A Change the World Event During SxSW

The weather guys say that if we get spring rains in Austin this year—can you imagine?—we could see swarms of mosquitos.  Yikes.  Growing up on the Texas Gulf Coast I can imagine that; and I can say, with easy confidence, I’ve had enough of that.  They suck your blood and then you itch.  You can’t slap them fast enough.  They follow you inside and torment your sleep.

An artist's rendering by Jim Roberts

Okay, I’m being a baby.  A few mosquito bites aren’t going to kill me.  But in much of the world, it only takes one.  Every 60 seconds a child dies from malaria, a disease transmitted via mosquito.  One bite and bang! your dead.  Or your Dad gets bit; and while he doesn’t die—thank heaven—he can’t work for months so your Mom and your brothers and sisters die of starvation, if the mosquitoes don’t get them first.  That not bad enough?  After children, pregnant women are the next largest population to die from malaria in sub-Saharan Africa.

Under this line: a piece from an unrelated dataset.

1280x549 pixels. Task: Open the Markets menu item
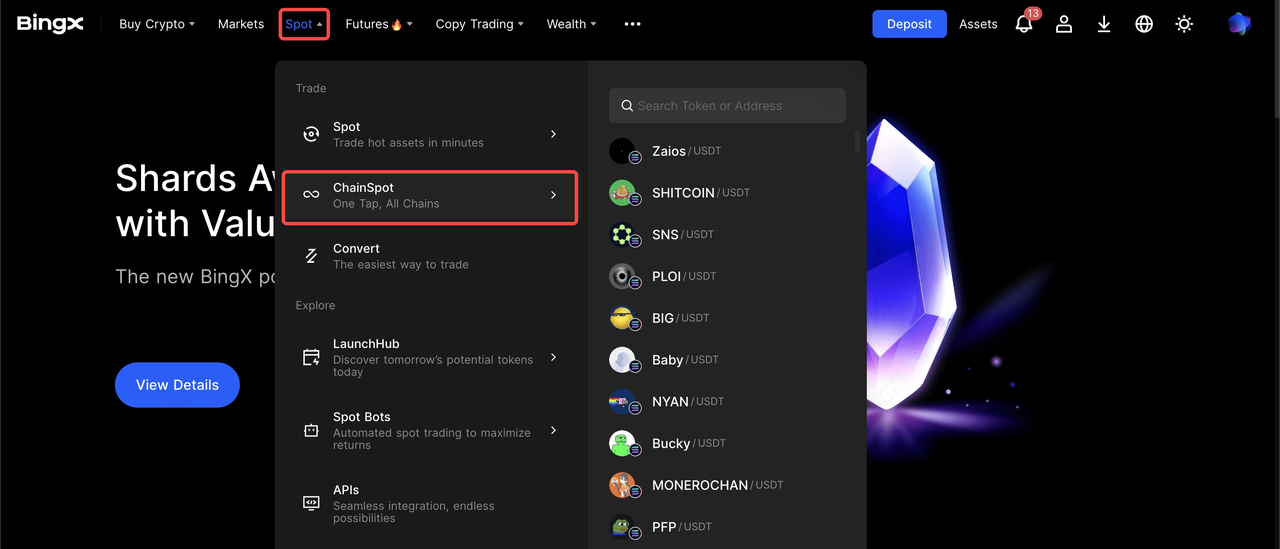tap(241, 24)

I’ll never forget a day 7 years ago when I was with a group of students on a pleasure boat cruising the scenic waterways of Kerala in southern India.  Late in the day our boat’s propeller got tangled up in water plants and came to a stop.  From our watery perch we observed families washing clothes along the river bank, stoking fires and cooking supper, burning incense and chanting evening prayers.  I was enchanted.  Then it got dark.  Then the mosquitos came out to feed.  Interesting term, eh?  Feed.  On me.  I happened to be taking the best anti-malarial medication money can buy; but I had no DEET.  I went from feeling creeped-out to becoming a tiny bit terrified.  The boat driver was under water freeing the propeller.  I stared into the abyss.

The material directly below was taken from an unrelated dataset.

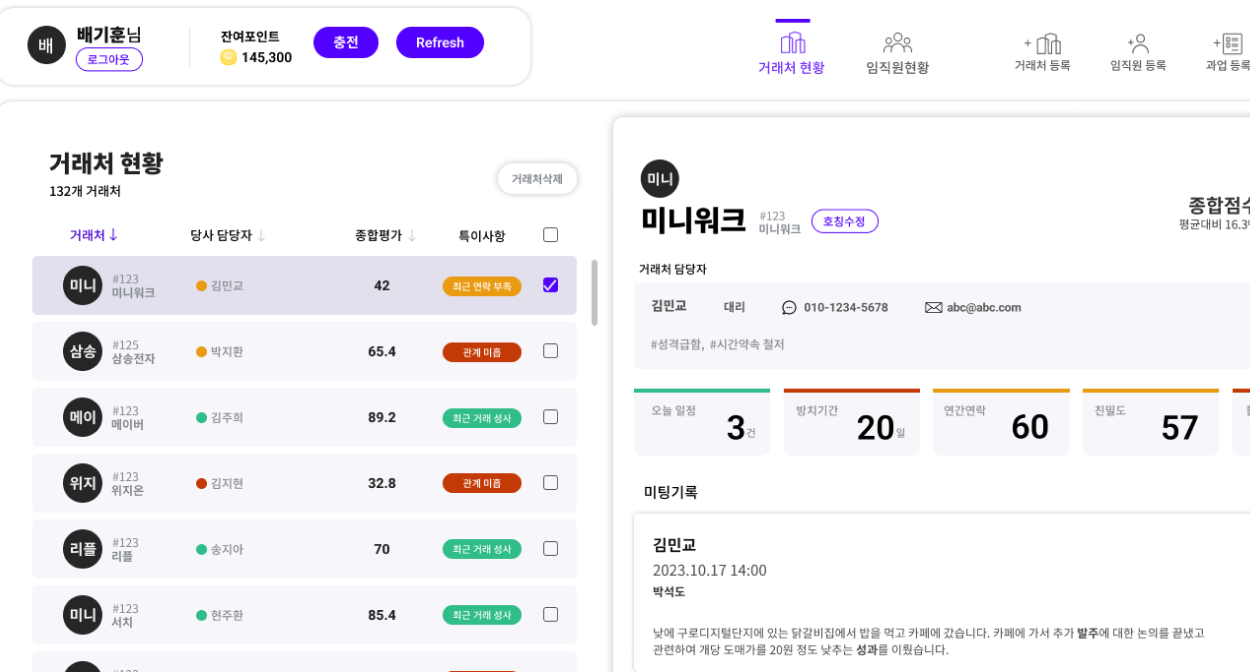1250x672 pixels.
Task: Sort list by 거래처 column arrow
Action: point(113,235)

Obviously, I lived to tell this tale.  I’ve since learned that malaria is preventable and treatable.  It’s within our expertise to end deaths by malaria and I think we ought to make that happen.  That’s why I’ve been part of the Imagine No Malaria movement since it started.

Two years ago right here in Austin the United Methodist Church launched Imagine No Malaria in partnership with the Gates Foundation and the United Nations Foundation.  Together we’re trying to end deaths from malaria by 2015.  A tall order, but of course we have to try.  Since 2010 in those African countries where the full multi-faceted campaign has been implemented, remarkable progress has already been made.  A whole lot of children and Moms and Dads are alive today because of it.

Tuesday, March 13, during SxSW, Methodists are once again flying the Imagine No Malaria banner up our steeple, inviting everyone to come to the parking lot at Faith United Methodist Church, 2701 South Lamar in Austin, and learn about this global movement of saving lives.  From 5:00—11:30pm we’ll hear live bands and see a short award winning documentary Killer in the Dark, all emceed by Chet Garner of PBS’s The Daytripper.  AND, the East Side King food trailer will be there.  I’m totally down for that, too.

If you’d like to help save lives and have fun on March 13th, you’re invited.  Bring your friends.  Share this event, even if you can’t attend.  Help us help people get the tools and meds they need to live.  To save a life this very moment—talk about an awesome instant message—Text: “Malaria” to 27722 to give $10.  I can imagine a world where no one dies from a mosquito bite.  You?